A baby's arrival is welcomed with excitement and apprehension. We prepare for it by buying tiny clothes, a mountain of nappies, furniture to fill an entire room and the boot of our cars — and this is just the beginning. Between antenatal classes and parenting books, no wonder there isn't any time left for extra information.
Neuroscientists, with the aid of brain-imaging tools, can study the changes that take place in the human brain when we think, read or learn. Their findings shine a new light on how the human brain actually works and how parents can help enhance their children's educational experiences and life achievements.
Baby Brain Fact #1: First Three Month Of Life Are Crucial For The Baby's Brain
The brain of a newborn baby birthed at full term is only a quarter of the total size of an adult brain. Therefore specialists consider the first three months of life as the fourth trimester of pregnancy. It is during these first three months of the newborn's life that his brain develops enough for the baby to become mature enough to adapt to his surroundings and to begin to socialise.

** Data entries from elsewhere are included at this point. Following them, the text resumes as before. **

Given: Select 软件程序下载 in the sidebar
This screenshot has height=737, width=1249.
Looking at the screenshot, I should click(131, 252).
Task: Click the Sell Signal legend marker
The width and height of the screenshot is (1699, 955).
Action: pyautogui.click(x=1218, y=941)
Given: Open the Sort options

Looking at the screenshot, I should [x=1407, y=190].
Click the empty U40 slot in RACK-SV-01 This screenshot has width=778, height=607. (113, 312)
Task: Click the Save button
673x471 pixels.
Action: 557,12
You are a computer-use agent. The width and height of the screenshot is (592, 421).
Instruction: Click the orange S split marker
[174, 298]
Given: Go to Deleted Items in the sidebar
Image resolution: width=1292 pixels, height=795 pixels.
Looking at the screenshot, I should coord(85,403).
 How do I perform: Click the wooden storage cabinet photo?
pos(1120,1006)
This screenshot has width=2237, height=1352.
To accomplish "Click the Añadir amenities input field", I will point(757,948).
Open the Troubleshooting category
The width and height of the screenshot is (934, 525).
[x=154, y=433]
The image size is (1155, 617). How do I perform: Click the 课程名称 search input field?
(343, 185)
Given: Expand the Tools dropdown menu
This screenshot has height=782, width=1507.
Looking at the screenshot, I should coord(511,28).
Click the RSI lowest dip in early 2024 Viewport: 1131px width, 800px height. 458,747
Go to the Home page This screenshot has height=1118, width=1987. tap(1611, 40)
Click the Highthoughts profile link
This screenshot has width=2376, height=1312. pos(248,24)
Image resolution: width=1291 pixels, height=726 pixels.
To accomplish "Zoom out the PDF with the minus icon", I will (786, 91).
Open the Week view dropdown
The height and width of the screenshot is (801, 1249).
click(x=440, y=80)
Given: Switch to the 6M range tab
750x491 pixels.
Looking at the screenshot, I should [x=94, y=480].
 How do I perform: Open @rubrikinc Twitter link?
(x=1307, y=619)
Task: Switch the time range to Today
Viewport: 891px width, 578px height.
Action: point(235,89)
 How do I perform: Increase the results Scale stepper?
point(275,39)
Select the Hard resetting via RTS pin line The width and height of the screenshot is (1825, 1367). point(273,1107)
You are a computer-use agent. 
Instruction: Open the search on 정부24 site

When infants are born before full term
Inductions were regarded as highly fashionable between the Eighties and until the end of the 20th century. As soon as a pregnancy reached its 37th week (with 40 weeks being full term), it was considered "close enough" and inductions and C-sections were being scheduled. It was the increased number of babies in the neonatal intensive care unit (ICU) that made obstetricians reconsider the meaning of "term pregnancy".
Researchers noted that the brains of the infants born at 37 weeks were 5 percent smaller than the average. By the third months of life, the difference between the preterm babies and the full-term babies became smaller, but the preterm babies hadn't fully caught up — their brain size remaining "2 percent smaller than the average" a neurology study showed.
Image above: The brain scan on the left is taken from a newborn, and the one on the right is taken 90 days later. Credit: Dominic Holland et al., University of California, San Diego School of Medicine
Baby Brain Fact #2: Talking To A Baby Stimulates Its Brain
Talking to babies and even reading to them helps boost their brain power, researchers say, and the differences begin to show as early as two years of age. Chatting with infants helps them pick up the rhythm and the rules of language, and repetition helps them learn vocabulary.
The same principles apply to using facial expressions to communicate with an infant, as this will help them decipher and understand human emotions. At such a young age the prefrontal cortex (implicated in behaviour and personality expression) is not fully developed, so the fear of "spoiling" an infant by giving them too much attention is unjustified.
Baby Brain Fact #3: The Brain Develops During Our Entire Life
The first birthday is an important milestone for the toddler's brain as well, as it would have reached 60 percent of its adult size. The circumference of the human head will reach 90 percent of its adult size by the age of six, yet the brain will only be fully matured at the age of 25.
Neuroscientists have discovered that the human brain continues to develop — forming new neural pathways and pruning old, weak ones throughout our lives. Also, due to the brain's plasticity, if an area of the human brain is lost the remaining brain area will, in time, develop to compensate for the missing sector.
Our genetic package provides the basic blueprint for brain development, but the stimulation an infant and child experiences provide the foundation for future learning.
Baby Brain Fact #4: Lantern vs Flashlight Awareness
Although a baby's brain has many more neural connections compared to the adult brain, to protect them in a harsh world their brain has less inhibitory neurotransmitters.
As a result, they perceive the main picture, but focus less on details, just like a lantern that illuminates the entire room in a diffuse way. By comparison, the adult brain will focus on details, very much like a flashlight that focuses its light on specific details.
Baby Brain Fact #5: DVDs Out, Experiences In
From birth, babies respond to some stimuli and ignore others. DVDs, flashcards — these leave baby unresponsive. What babies love is human interaction, and later on, first-hand experiences.
Keep in mind that babies get bored quickly, as they have a short attention span, so parents need to vary the games. Also, too much stimulation will soon tire the baby.
Interesting to notice is that babies don't hear as well as we do, which explains why crying is not bothering them!
Also, babies can't distinguish voices from background noise as well as adults do — so if you want your infant to pay attention to you, it is advised to switch off the TV.
And music? Yes, babies do love music, but this should be approached as an activity, limited by time and cued to baby's attention span.
* The information in this article is NOT intended to replace a one-on-one relationship with a qualified healthcare professional and is not intended as medical advice.